Once the line containing "You are a GUI" is found in the data below, repeat it and every later line exactly, leaving the pictures out.

● **Stored data entries**
Content starts

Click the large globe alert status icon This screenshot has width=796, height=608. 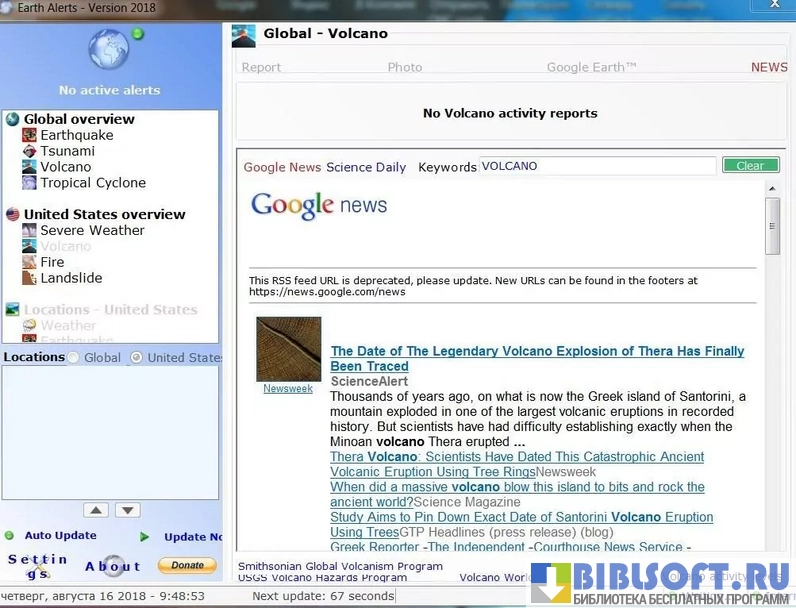108,51
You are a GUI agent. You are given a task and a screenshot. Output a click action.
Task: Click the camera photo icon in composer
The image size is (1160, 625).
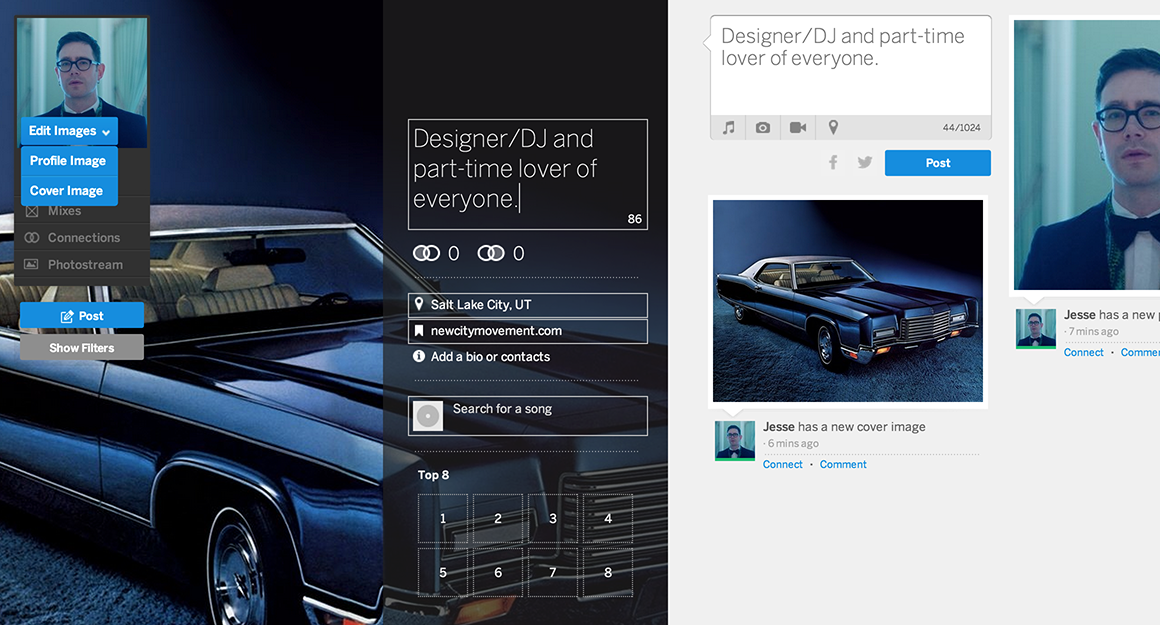(763, 128)
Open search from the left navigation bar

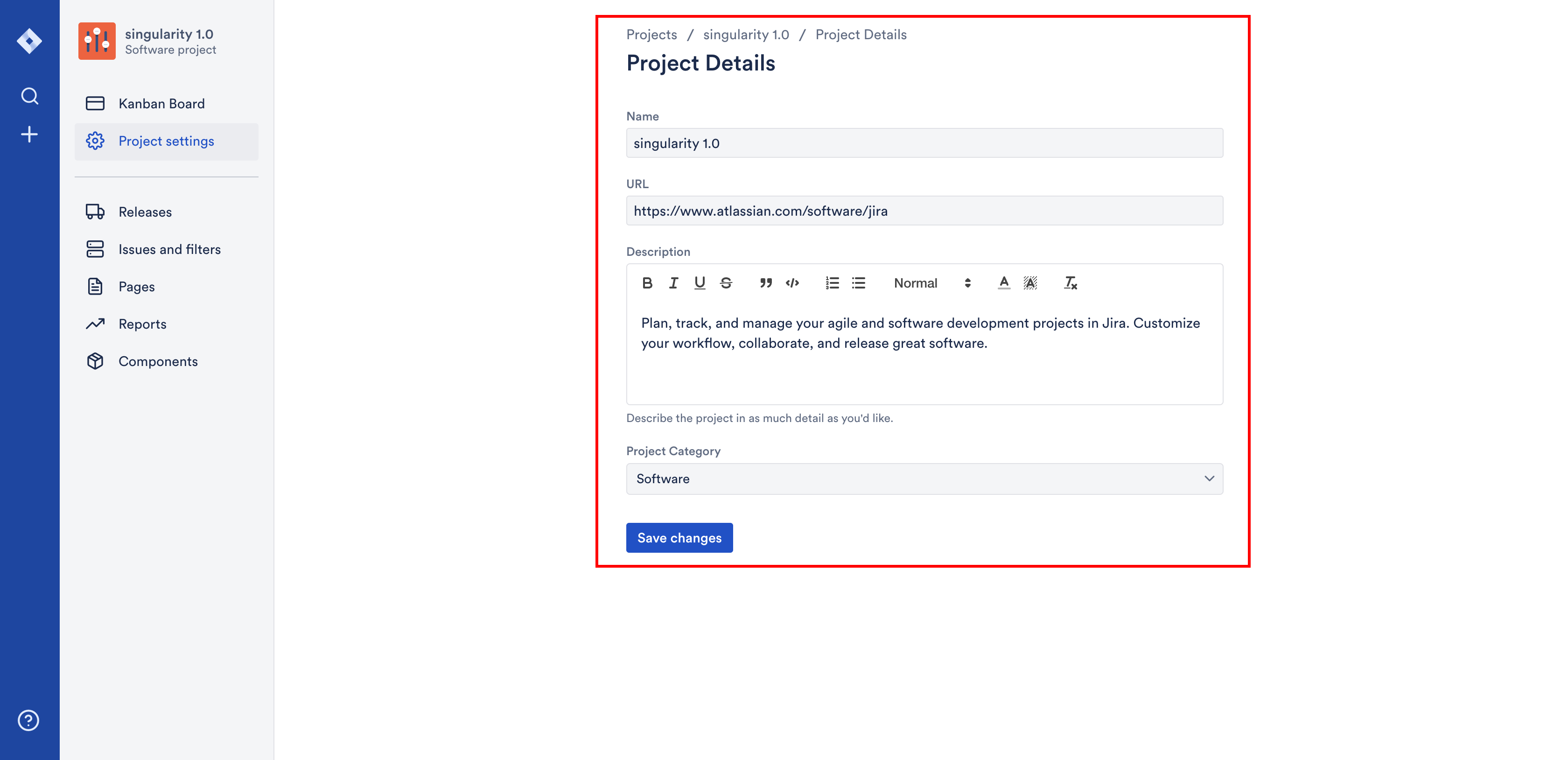(29, 96)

Content ends

● **Response to this task**
You are a GUI agent. You are given a task and a screenshot. Output a click action.
Task: Click the camera photo icon in composer
The image size is (1160, 625).
(763, 128)
Open search from the left navigation bar

(29, 96)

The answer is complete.